Today I wanted to talk about Project Simply Complex, probably the most ambitious project done with Jade 1.1 (that we know about). As you can see in our wiki page here, it's the work of a group of people from Milwaukee School of Engineering about Rube Goldberg machines. I must thank Alikar and the rest of the project team for sharing their code with the the Jade community and people involved in 3D game programming in general. You can download it our page on Codeplex.
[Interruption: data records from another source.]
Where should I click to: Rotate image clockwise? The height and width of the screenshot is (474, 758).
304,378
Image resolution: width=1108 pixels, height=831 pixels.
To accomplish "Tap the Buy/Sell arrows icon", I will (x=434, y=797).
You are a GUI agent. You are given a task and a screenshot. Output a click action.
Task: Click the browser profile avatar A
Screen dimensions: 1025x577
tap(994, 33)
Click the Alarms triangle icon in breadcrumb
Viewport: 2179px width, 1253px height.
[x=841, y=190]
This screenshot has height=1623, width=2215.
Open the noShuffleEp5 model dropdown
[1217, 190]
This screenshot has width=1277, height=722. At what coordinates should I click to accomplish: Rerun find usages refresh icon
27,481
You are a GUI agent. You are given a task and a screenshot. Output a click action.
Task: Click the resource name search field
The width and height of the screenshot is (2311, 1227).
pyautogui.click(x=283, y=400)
Take into account that the code is in early alpha state not pretty or finished by any way ;) But there you'll find very nice examples of picking, physics integration, drag and drop and an UI for Jade (the UI is probably one of the most requested features of the engine). Also, they got quite a good understanding about Jade 1.1 and their suggestions and comments have been pretty important for several Jade 2 decisions.